◆ Task objective
Each of the lines below must be restated exactly.

(Pixel coordinate grounding data)
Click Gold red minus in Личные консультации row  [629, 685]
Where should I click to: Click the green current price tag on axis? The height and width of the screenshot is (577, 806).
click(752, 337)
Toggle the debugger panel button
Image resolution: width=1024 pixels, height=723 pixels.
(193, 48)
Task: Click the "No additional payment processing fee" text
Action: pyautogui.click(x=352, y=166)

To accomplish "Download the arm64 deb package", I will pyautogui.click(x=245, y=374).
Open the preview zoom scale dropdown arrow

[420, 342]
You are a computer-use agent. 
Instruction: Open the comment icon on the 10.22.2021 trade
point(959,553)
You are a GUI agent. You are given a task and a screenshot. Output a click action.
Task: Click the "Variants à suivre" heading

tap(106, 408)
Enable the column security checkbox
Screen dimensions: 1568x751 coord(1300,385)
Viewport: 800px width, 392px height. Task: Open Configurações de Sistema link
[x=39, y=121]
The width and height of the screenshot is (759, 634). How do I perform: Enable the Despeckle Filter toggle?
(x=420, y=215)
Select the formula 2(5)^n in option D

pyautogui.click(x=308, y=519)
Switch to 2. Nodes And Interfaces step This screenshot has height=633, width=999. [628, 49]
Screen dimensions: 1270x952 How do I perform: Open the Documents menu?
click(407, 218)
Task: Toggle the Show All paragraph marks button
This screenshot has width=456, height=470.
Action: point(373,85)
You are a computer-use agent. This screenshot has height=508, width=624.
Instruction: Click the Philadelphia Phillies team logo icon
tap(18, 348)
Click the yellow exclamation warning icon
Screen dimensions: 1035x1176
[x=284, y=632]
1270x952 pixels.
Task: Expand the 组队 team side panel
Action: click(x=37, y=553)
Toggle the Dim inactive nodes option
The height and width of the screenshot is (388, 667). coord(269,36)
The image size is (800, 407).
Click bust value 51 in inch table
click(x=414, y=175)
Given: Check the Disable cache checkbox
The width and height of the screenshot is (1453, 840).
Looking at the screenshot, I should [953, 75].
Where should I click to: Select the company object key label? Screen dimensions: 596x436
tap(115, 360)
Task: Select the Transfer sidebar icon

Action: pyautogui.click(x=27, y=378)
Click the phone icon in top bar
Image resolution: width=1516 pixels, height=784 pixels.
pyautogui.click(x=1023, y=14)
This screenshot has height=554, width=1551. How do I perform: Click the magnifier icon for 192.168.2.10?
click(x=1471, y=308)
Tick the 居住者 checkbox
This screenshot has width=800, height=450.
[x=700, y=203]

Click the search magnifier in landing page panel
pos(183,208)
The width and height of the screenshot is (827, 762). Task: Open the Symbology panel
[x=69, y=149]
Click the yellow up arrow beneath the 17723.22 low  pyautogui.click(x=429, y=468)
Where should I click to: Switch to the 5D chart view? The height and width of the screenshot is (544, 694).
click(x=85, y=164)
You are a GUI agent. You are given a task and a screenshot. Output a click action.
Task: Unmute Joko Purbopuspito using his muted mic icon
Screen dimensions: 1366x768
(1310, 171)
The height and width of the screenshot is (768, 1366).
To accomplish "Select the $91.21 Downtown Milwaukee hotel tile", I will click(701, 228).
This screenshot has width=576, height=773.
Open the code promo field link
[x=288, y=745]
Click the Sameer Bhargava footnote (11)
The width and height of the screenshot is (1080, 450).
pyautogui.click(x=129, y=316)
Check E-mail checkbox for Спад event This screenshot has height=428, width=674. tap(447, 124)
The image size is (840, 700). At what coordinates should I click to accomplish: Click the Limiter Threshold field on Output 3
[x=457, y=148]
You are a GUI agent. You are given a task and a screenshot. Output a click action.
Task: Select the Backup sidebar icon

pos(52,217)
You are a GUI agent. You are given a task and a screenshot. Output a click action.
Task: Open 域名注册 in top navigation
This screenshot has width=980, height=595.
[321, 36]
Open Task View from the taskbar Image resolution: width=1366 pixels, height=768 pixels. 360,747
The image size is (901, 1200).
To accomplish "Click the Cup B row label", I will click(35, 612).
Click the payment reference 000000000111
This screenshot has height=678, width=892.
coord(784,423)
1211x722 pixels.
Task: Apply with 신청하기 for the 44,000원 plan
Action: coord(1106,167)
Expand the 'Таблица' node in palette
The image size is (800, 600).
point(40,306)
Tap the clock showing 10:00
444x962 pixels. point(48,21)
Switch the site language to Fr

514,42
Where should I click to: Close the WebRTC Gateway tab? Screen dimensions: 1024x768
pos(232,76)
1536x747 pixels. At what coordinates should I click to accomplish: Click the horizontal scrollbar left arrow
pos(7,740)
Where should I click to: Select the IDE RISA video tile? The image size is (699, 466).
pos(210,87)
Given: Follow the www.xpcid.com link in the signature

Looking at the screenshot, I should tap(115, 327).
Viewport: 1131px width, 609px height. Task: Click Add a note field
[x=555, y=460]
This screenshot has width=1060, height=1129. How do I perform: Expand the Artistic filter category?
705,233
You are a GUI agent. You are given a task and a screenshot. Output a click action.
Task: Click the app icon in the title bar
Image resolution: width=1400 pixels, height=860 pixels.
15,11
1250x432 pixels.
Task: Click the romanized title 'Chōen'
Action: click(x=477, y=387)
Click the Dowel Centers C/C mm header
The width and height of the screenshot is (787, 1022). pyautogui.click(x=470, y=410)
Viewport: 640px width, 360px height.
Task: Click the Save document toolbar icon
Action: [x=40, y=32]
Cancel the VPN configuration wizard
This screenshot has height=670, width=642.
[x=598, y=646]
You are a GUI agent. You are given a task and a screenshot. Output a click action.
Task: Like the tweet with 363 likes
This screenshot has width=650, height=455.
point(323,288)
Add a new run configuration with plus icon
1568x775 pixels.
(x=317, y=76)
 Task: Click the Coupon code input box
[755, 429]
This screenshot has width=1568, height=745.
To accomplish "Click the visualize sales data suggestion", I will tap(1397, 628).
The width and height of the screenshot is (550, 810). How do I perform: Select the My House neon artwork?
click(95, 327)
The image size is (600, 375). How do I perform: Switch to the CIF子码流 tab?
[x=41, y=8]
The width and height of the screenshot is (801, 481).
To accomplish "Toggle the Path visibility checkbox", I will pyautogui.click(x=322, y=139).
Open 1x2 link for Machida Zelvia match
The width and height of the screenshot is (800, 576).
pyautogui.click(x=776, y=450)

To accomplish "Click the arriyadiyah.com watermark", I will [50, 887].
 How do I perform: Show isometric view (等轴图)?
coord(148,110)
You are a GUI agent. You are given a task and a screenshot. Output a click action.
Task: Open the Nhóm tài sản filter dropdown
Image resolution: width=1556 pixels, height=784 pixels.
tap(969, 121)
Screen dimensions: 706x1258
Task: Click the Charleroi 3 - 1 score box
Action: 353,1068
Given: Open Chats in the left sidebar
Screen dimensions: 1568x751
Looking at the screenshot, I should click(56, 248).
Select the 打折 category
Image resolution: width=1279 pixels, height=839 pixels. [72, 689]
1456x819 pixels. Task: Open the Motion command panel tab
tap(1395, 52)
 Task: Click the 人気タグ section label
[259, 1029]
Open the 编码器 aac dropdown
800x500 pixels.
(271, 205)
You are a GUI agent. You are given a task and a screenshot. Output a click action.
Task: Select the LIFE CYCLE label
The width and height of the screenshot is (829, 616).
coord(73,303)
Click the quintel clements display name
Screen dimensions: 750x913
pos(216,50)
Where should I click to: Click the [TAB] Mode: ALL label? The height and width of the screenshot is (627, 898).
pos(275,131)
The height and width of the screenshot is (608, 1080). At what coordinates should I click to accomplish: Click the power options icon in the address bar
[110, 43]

◆ Exercise result
Click Gold red minus in Личные консультации row  [629, 685]
Where should I click to: Click the green current price tag on axis? The height and width of the screenshot is (577, 806).
click(752, 337)
Toggle the debugger panel button
Image resolution: width=1024 pixels, height=723 pixels.
(193, 48)
Task: Click the "No additional payment processing fee" text
Action: pyautogui.click(x=352, y=166)

To accomplish "Download the arm64 deb package", I will pyautogui.click(x=245, y=374).
Open the preview zoom scale dropdown arrow

[420, 342]
You are a computer-use agent. 
Instruction: Open the comment icon on the 10.22.2021 trade
point(959,553)
You are a GUI agent. You are given a task and a screenshot. Output a click action.
Task: Click the "Variants à suivre" heading

tap(106, 408)
Enable the column security checkbox
Screen dimensions: 1568x751 coord(1300,385)
Viewport: 800px width, 392px height. Task: Open Configurações de Sistema link
[x=39, y=121]
The width and height of the screenshot is (759, 634). How do I perform: Enable the Despeckle Filter toggle?
(x=420, y=215)
Select the formula 2(5)^n in option D

pyautogui.click(x=308, y=519)
Switch to 2. Nodes And Interfaces step This screenshot has height=633, width=999. [628, 49]
Screen dimensions: 1270x952 How do I perform: Open the Documents menu?
click(407, 218)
Task: Toggle the Show All paragraph marks button
This screenshot has width=456, height=470.
Action: point(373,85)
You are a computer-use agent. This screenshot has height=508, width=624.
Instruction: Click the Philadelphia Phillies team logo icon
tap(18, 348)
Click the yellow exclamation warning icon
Screen dimensions: 1035x1176
[x=284, y=632]
1270x952 pixels.
Task: Expand the 组队 team side panel
Action: click(x=37, y=553)
Toggle the Dim inactive nodes option
The height and width of the screenshot is (388, 667). coord(269,36)
The image size is (800, 407).
Click bust value 51 in inch table
click(x=414, y=175)
Given: Check the Disable cache checkbox
The width and height of the screenshot is (1453, 840).
Looking at the screenshot, I should [953, 75].
Where should I click to: Select the company object key label? Screen dimensions: 596x436
tap(115, 360)
Task: Select the Transfer sidebar icon

Action: pyautogui.click(x=27, y=378)
Click the phone icon in top bar
Image resolution: width=1516 pixels, height=784 pixels.
pyautogui.click(x=1023, y=14)
This screenshot has height=554, width=1551. How do I perform: Click the magnifier icon for 192.168.2.10?
click(x=1471, y=308)
Tick the 居住者 checkbox
This screenshot has width=800, height=450.
[x=700, y=203]

Click the search magnifier in landing page panel
pos(183,208)
The width and height of the screenshot is (827, 762). Task: Open the Symbology panel
[x=69, y=149]
Click the yellow up arrow beneath the 17723.22 low  pyautogui.click(x=429, y=468)
Where should I click to: Switch to the 5D chart view? The height and width of the screenshot is (544, 694).
click(x=85, y=164)
You are a GUI agent. You are given a task and a screenshot. Output a click action.
Task: Unmute Joko Purbopuspito using his muted mic icon
Screen dimensions: 1366x768
(1310, 171)
The height and width of the screenshot is (768, 1366).
To accomplish "Select the $91.21 Downtown Milwaukee hotel tile", I will click(701, 228).
This screenshot has width=576, height=773.
Open the code promo field link
[x=288, y=745]
Click the Sameer Bhargava footnote (11)
The width and height of the screenshot is (1080, 450).
pyautogui.click(x=129, y=316)
Check E-mail checkbox for Спад event This screenshot has height=428, width=674. tap(447, 124)
The image size is (840, 700). At what coordinates should I click to accomplish: Click the Limiter Threshold field on Output 3
[x=457, y=148]
You are a GUI agent. You are given a task and a screenshot. Output a click action.
Task: Select the Backup sidebar icon

pos(52,217)
You are a GUI agent. You are given a task and a screenshot. Output a click action.
Task: Open 域名注册 in top navigation
This screenshot has width=980, height=595.
[321, 36]
Open Task View from the taskbar Image resolution: width=1366 pixels, height=768 pixels. 360,747
The image size is (901, 1200).
To accomplish "Click the Cup B row label", I will click(35, 612).
Click the payment reference 000000000111
This screenshot has height=678, width=892.
coord(784,423)
1211x722 pixels.
Task: Apply with 신청하기 for the 44,000원 plan
Action: coord(1106,167)
Expand the 'Таблица' node in palette
The image size is (800, 600).
point(40,306)
Tap the clock showing 10:00
444x962 pixels. point(48,21)
Switch the site language to Fr

514,42
Where should I click to: Close the WebRTC Gateway tab? Screen dimensions: 1024x768
pos(232,76)
1536x747 pixels. At what coordinates should I click to accomplish: Click the horizontal scrollbar left arrow
pos(7,740)
Where should I click to: Select the IDE RISA video tile? The image size is (699, 466).
pos(210,87)
Given: Follow the www.xpcid.com link in the signature

Looking at the screenshot, I should tap(115, 327).
Viewport: 1131px width, 609px height. Task: Click Add a note field
[x=555, y=460]
This screenshot has width=1060, height=1129. How do I perform: Expand the Artistic filter category?
705,233
You are a GUI agent. You are given a task and a screenshot. Output a click action.
Task: Click the app icon in the title bar
Image resolution: width=1400 pixels, height=860 pixels.
15,11
1250x432 pixels.
Task: Click the romanized title 'Chōen'
Action: click(x=477, y=387)
Click the Dowel Centers C/C mm header
The width and height of the screenshot is (787, 1022). pyautogui.click(x=470, y=410)
Viewport: 640px width, 360px height.
Task: Click the Save document toolbar icon
Action: [x=40, y=32]
Cancel the VPN configuration wizard
This screenshot has height=670, width=642.
[x=598, y=646]
You are a GUI agent. You are given a task and a screenshot. Output a click action.
Task: Like the tweet with 363 likes
This screenshot has width=650, height=455.
point(323,288)
Add a new run configuration with plus icon
1568x775 pixels.
(x=317, y=76)
 Task: Click the Coupon code input box
[755, 429]
This screenshot has width=1568, height=745.
To accomplish "Click the visualize sales data suggestion", I will tap(1397, 628).
The width and height of the screenshot is (550, 810). How do I perform: Select the My House neon artwork?
click(95, 327)
The image size is (600, 375). How do I perform: Switch to the CIF子码流 tab?
[x=41, y=8]
The width and height of the screenshot is (801, 481).
To accomplish "Toggle the Path visibility checkbox", I will pyautogui.click(x=322, y=139).
Open 1x2 link for Machida Zelvia match
The width and height of the screenshot is (800, 576).
pyautogui.click(x=776, y=450)

To accomplish "Click the arriyadiyah.com watermark", I will [50, 887].
 How do I perform: Show isometric view (等轴图)?
coord(148,110)
You are a GUI agent. You are given a task and a screenshot. Output a click action.
Task: Open the Nhóm tài sản filter dropdown
Image resolution: width=1556 pixels, height=784 pixels.
tap(969, 121)
Screen dimensions: 706x1258
Task: Click the Charleroi 3 - 1 score box
Action: 353,1068
Given: Open Chats in the left sidebar
Screen dimensions: 1568x751
Looking at the screenshot, I should click(56, 248).
Select the 打折 category
Image resolution: width=1279 pixels, height=839 pixels. [72, 689]
1456x819 pixels. Task: Open the Motion command panel tab
tap(1395, 52)
 Task: Click the 人気タグ section label
[259, 1029]
Open the 编码器 aac dropdown
800x500 pixels.
(271, 205)
You are a GUI agent. You are given a task and a screenshot. Output a click action.
Task: Select the LIFE CYCLE label
The width and height of the screenshot is (829, 616).
coord(73,303)
Click the quintel clements display name
Screen dimensions: 750x913
pos(216,50)
Where should I click to: Click the [TAB] Mode: ALL label? The height and width of the screenshot is (627, 898).
pos(275,131)
The height and width of the screenshot is (608, 1080). At what coordinates should I click to accomplish: Click the power options icon in the address bar
[110, 43]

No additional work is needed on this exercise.